Stored data entries:
BEGIN

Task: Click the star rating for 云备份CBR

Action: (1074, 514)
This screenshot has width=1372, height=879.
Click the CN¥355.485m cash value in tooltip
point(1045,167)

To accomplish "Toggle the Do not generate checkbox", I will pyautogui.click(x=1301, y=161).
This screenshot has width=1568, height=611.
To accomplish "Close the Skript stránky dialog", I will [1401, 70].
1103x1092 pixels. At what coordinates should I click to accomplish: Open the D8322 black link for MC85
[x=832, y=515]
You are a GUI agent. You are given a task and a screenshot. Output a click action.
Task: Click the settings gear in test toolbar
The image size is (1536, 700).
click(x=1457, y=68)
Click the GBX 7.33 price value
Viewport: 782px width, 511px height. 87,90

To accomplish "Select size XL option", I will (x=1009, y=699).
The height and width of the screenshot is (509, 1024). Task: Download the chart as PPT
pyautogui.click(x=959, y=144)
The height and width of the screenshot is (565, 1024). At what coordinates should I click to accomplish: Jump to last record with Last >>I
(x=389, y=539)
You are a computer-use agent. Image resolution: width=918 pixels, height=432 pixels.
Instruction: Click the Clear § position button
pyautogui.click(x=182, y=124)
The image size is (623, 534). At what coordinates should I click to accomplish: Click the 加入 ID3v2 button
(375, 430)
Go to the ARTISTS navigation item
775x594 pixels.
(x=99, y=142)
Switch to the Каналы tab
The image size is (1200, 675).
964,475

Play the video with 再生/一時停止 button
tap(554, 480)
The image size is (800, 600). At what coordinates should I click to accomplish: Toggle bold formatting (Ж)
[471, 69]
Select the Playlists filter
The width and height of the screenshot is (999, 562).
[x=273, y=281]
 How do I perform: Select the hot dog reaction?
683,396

END

### To do
Report the number of lines in the entries where the word "will" occurs, and add nothing else.

### Output
3